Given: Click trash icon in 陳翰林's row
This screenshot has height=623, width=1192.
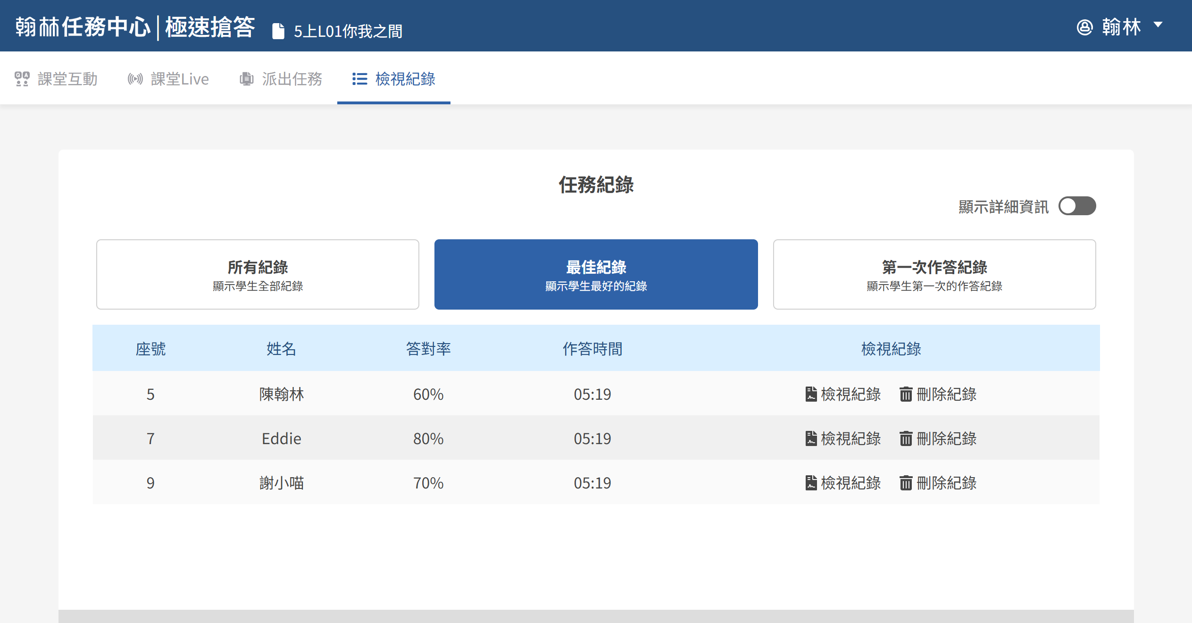Looking at the screenshot, I should click(x=905, y=394).
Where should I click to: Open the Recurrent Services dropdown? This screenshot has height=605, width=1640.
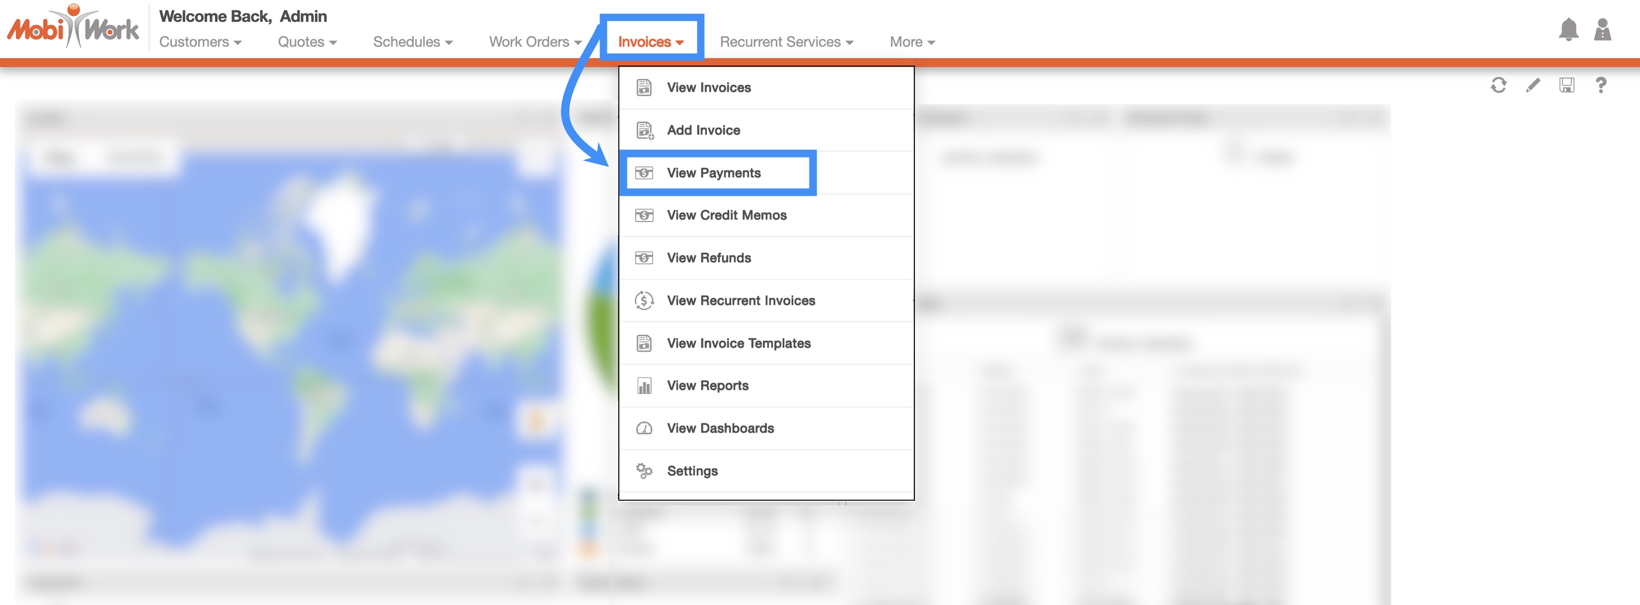(x=786, y=42)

WHAT THE TASK REQUIRES
Please set down the records above word for word and omit their pictures.

ANSWER BOX
Given: Click trash icon in 陳翰林's row
This screenshot has height=623, width=1192.
Looking at the screenshot, I should click(x=905, y=394).
Where should I click to: Open the Recurrent Services dropdown? This screenshot has height=605, width=1640.
(x=786, y=42)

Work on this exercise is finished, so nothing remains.